Platform Investments are made on long-term projects that also try to address short-term needs. Business variables are constantly changing. The goalpost can always be moving. How can you survive? Tie yourself to some number the business cares deeply about. Move the needle.

I'll leave you with this final thought from Olalekan "process excellence is just as much excellence as engineering and technical excellence".

Christmas came early for us in the community. The product leads from the DoorDash ML platform handed out sweet sweet candy.

About DoorDash
Most have heard of the company that started in 2013. If not, it's an online food delivery platform that makes use of machine learning. Some ML use cases at Doordash are search recommendations, ads, e.t.a, forecasting, and fraud.

DoorDash's ML Platform Design consists of a mixed bag of vendor solutions, open-source and homegrown gems.

Major engineering resources are put into improving the build-to-deploy processes. One key metric the team thinks about often is ML velocity.

This means how fast can a data scientist productionize a model. How fast can they create new features and start serving them to the models? What is the delta between the inception of an idea to the production of it?

The idea is to abstract the technical process and create a path for an easy workflow that enables users to think more about the business logic.

ML Platform Journey
When the team started their journey, commercial ML tools were nonexistent. The platform team HAD to build their solutions in-house. There was nothing else to choose from in 2015.
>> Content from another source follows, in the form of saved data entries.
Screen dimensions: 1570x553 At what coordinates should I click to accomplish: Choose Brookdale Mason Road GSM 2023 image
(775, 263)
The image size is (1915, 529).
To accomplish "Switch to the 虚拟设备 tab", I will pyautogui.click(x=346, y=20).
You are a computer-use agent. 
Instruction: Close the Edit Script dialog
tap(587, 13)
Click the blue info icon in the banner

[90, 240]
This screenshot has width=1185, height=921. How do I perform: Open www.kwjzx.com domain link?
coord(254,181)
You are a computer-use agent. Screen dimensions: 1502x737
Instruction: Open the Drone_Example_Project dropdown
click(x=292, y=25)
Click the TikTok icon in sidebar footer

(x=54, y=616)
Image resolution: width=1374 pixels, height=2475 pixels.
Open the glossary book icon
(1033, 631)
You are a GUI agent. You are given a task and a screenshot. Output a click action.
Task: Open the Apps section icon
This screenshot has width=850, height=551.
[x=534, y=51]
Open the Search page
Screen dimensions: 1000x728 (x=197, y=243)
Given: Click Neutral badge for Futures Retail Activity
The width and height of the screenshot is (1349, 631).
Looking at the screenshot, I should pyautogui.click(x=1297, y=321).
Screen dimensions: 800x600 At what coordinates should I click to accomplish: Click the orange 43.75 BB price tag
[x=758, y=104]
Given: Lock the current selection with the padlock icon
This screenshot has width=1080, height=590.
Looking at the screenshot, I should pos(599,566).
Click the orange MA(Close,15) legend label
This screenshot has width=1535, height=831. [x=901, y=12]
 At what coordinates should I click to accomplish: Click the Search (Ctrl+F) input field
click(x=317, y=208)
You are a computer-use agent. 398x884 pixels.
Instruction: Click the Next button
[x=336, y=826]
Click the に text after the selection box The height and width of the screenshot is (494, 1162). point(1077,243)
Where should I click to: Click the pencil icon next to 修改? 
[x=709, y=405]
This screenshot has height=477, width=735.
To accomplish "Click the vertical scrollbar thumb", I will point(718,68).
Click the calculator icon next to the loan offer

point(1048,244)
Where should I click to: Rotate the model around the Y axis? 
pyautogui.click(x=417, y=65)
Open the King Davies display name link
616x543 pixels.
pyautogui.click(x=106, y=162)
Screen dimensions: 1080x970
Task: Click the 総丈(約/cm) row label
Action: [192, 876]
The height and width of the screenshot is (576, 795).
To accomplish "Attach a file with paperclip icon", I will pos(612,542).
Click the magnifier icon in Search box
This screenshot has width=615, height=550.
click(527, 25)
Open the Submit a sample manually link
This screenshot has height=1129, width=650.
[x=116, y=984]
Much like Olalekan above the team needed to speak to its users. So how did they do it? They established a "Machine Learning Council". The council consists of representatives from the Data Science ecosystem, coupled with leaders from the search teams that heavily use ML.

Frequent round table discussions and lunches were held to align ideas in the right direction. Surveys of key pain points and bottlenecks were given twice a year.

The team found in conversations many data scientists liked to talk about the importance of data quality monitoring (DQM), but after sending the survey, quantitative data showed DQM wasn't even in the top 3 most pressing priorities.

Why are building real-time data pipelines in machine learning so challenging?

For most projects, things start off with batch feature engineering. that's cool.

A common stack for batch could be:

A data warehouse for central access to data (e.g. Snowflake or Databricks)
A data modeling tool to express feature logic (e.g. dbt Labs)
A scheduler to orchestrate feature computation (e.g. Airflow)

With this stack, scheduled jobs (~daily) kick off the materialization of feature tables, which can be consumed on demand by ML models.

All gravy up to here. Then comes the first hurdle.

Online Inference.

Suddenly machine learning models need very fast access to feature data. Like SLAs of 100ms fast.

The code you wrote to read features from your data warehouse won’t cut it anymore.

So just throw some Redis at it and you're all good right? Wrong!

Now you've got standing infra to maintain. S*** fails and you are facing dreaded downtime my friend.

And then, it all really hits the fan when you start to need fresh features.

Why is that hard? Well, the first challenge is simply figuring out where fresh data will come from!

Some common sources are:
Streaming data (e.g. Kafka)
Third-party APIs (e.g. Plaid)
Transactional databases (e.g. Postgres)
Internal APIs managed by other teams
Application context

Simply hunting down all of these sources of data (to match what was available in your data warehouse) makes you reach for the aspirin bottle.

Making it worse, you’ll often need a unique set of tooling to query and transform each of these sources of data into features.

Now, congrats you just got yourself more standing infrastructure to monitor - microservices, stream processing jobs, and transactional databases.

This means more monitoring to build and more on-call burden.

Whoohoo! If that doesn't sound like fun I don't know what does!

It's a great time to be navigating this space. Get out there and have some fun with it, but don't say I didn't warn you.